MRI supervised and unsupervised classification of Parkinson's disease and multiple system atrophy.

BACKGROUND: Multimodal MRI approach is based on a combination of MRI parameters sensitive to different tissue characteristics (eg, volume atrophy, iron deposition, and microstructural damage). The main objective of the present study was to use a multimodal MRI approach to identify brain differences that could discriminate between matched groups of patients with multiple system atrophy, Parkinson's disease, and healthy controls. We assessed the 2 different MSA variants, namely, MSA-P, with predominant parkinsonism, and MSA-C, with more prominent cerebellar symptoms.
METHODS: Twenty-six PD patients, 29 MSA patients (16 MSA-P, 13 MSA-C), and 26 controls underwent 3-T MRI comprising T2*-weighted, T1-weighted, and diffusion tensor imaging scans. Using whole-brain voxel-based MRI, we combined gray-matter density, T2* relaxation rates, and diffusion tensor imaging scalars to compare and discriminate PD, MSA-P, MSA-C, and healthy controls.

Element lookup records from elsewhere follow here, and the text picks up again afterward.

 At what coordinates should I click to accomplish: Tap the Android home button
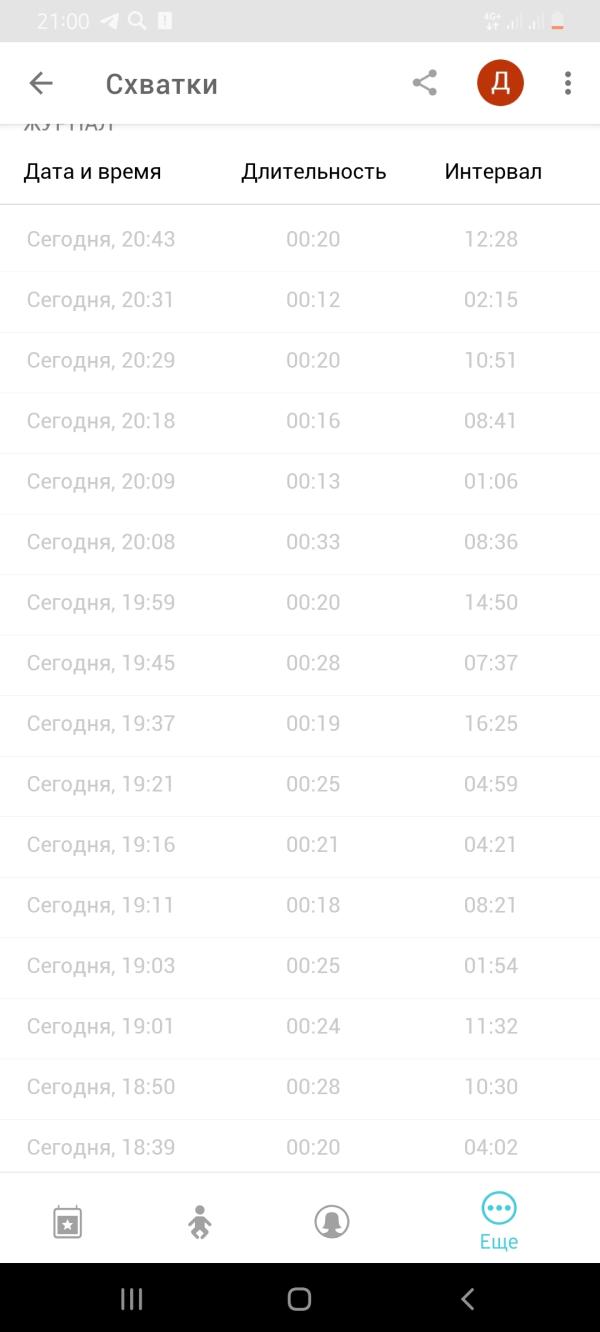(x=299, y=1298)
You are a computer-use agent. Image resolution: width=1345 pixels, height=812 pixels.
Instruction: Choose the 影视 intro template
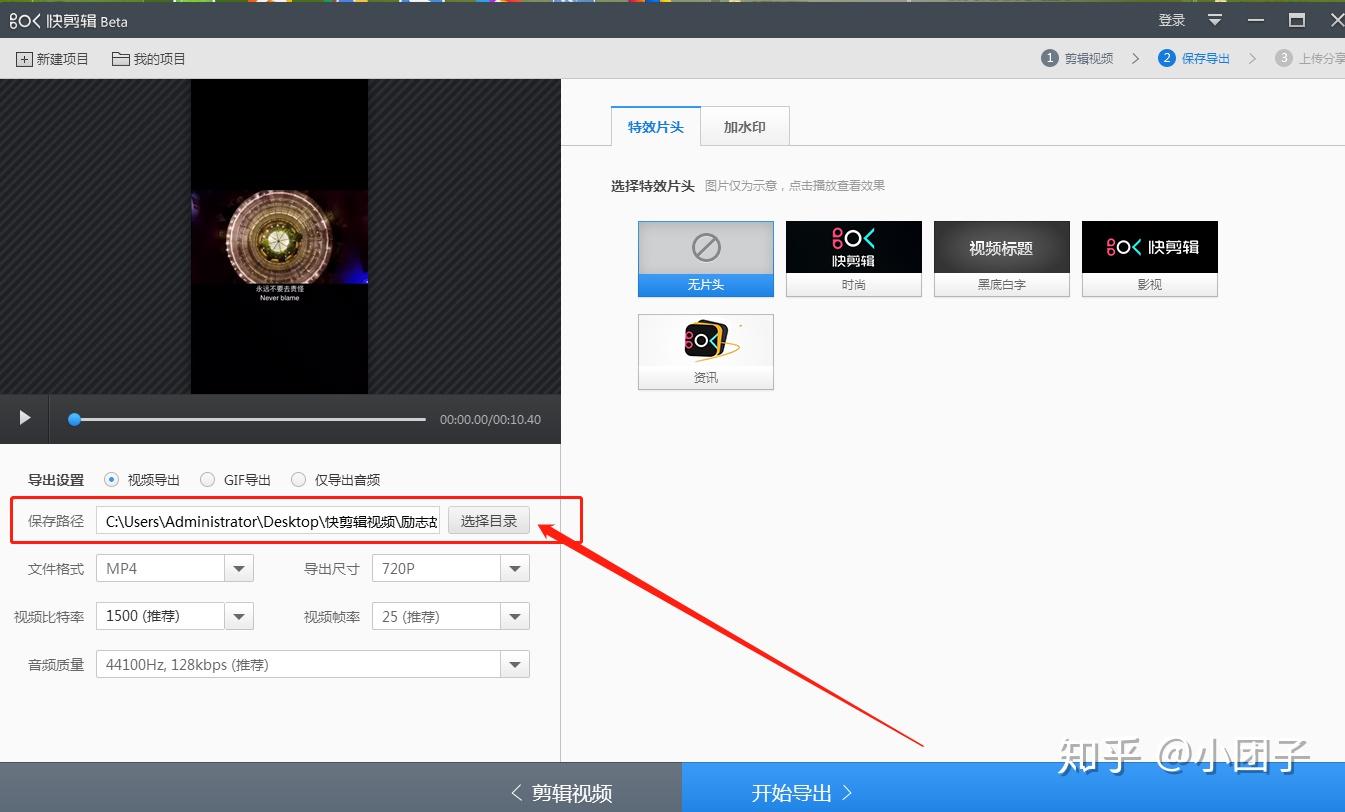[1149, 258]
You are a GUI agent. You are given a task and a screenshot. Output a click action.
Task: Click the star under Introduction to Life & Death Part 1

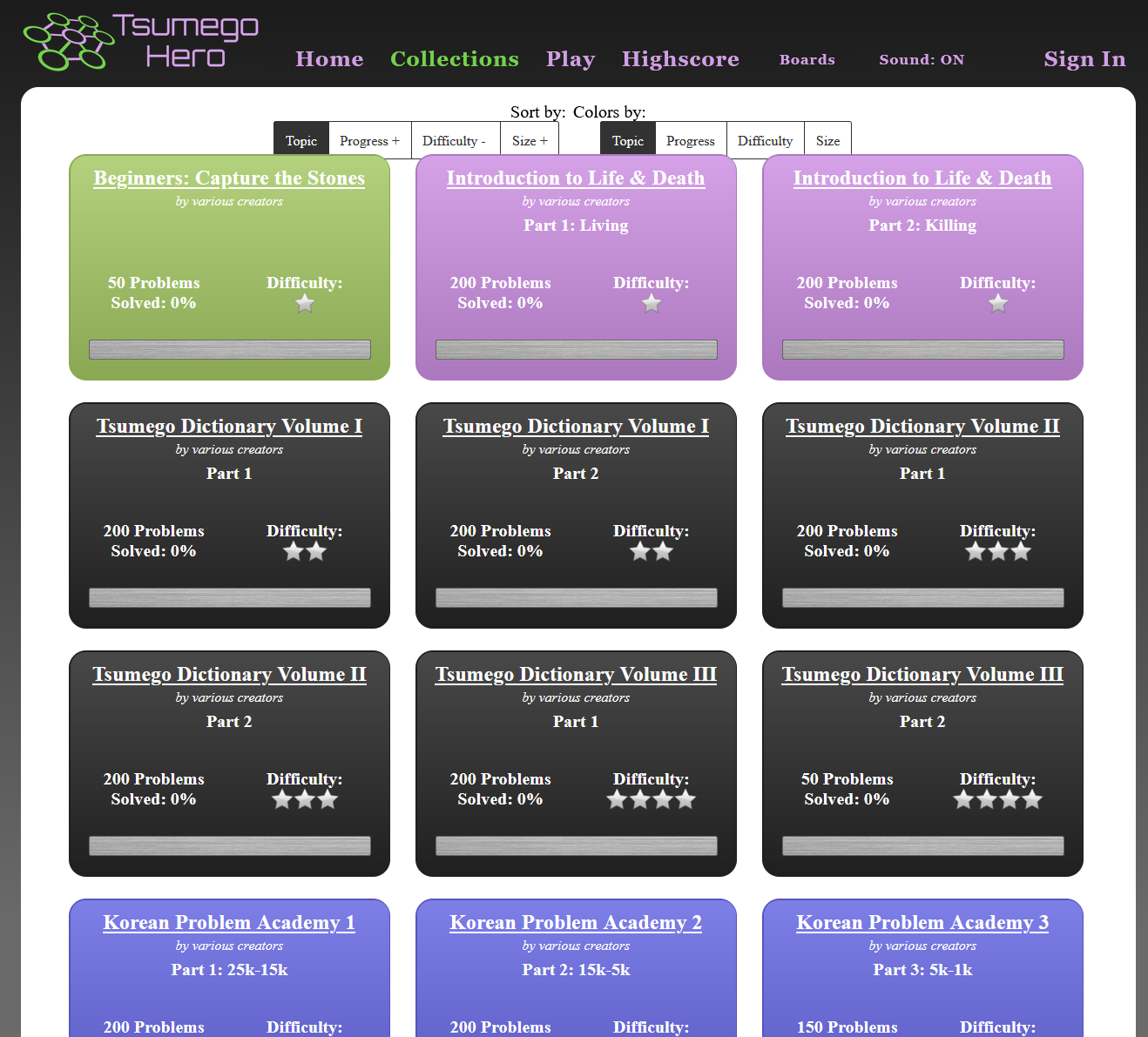point(651,303)
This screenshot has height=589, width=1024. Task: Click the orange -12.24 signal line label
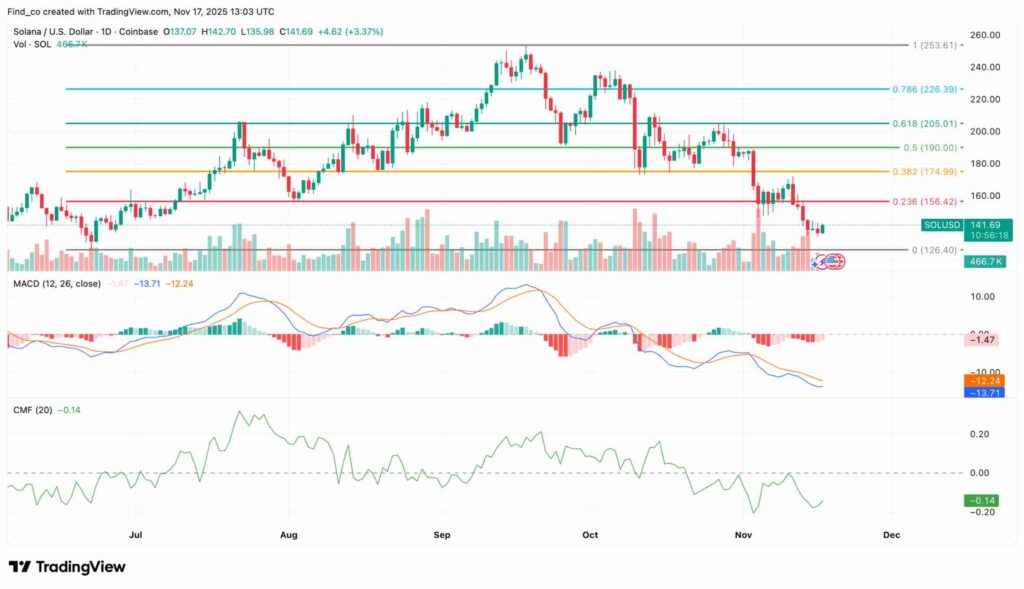982,381
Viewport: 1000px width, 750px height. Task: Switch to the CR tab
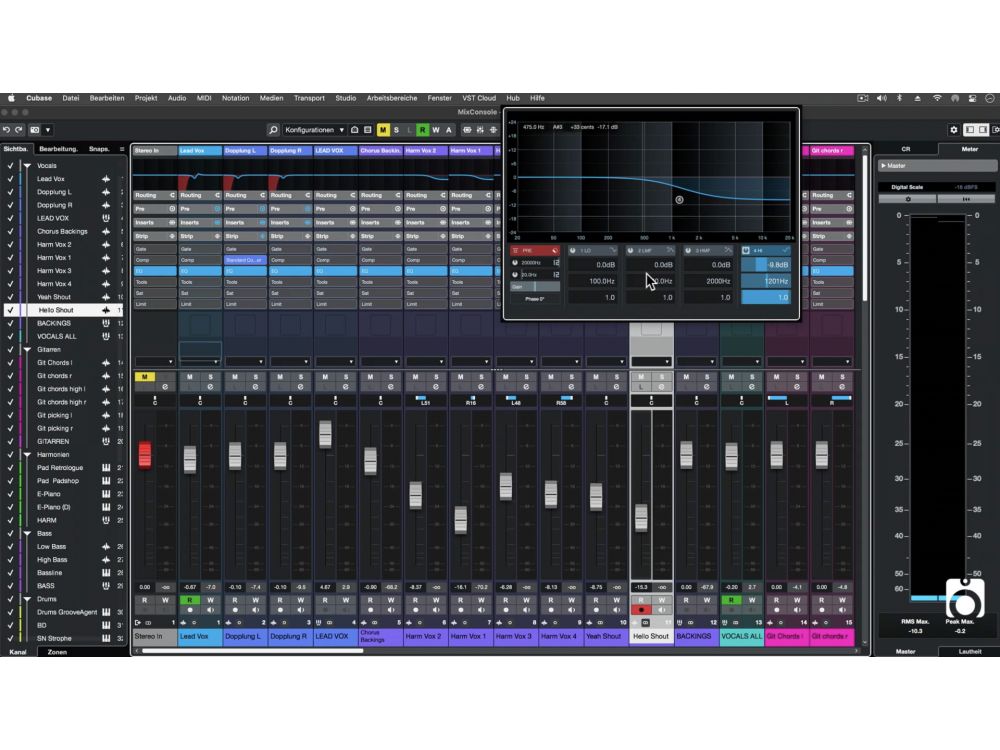pyautogui.click(x=906, y=149)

RESULTS: Our main results showed that this approach reveals multiparametric modifications within the cerebellum and putamen in both MSA-C and MSA-P patients, compared with PD patients. Furthermore, our findings revealed that specific single multimodal MRI markers were sufficient to discriminate MSA-P and MSA-C patients from PD patients. Moreover, the unsupervised analysis based on multimodal MRI data could regroup individuals according to their clinical diagnosis, in most cases.
CONCLUSIONS: This study demonstrates that multimodal MRI is able to discriminate patients with PD from those with MSA with high accuracy. The combination of different MR biomarkers could be a great tool in early stage of disease to help diagnosis.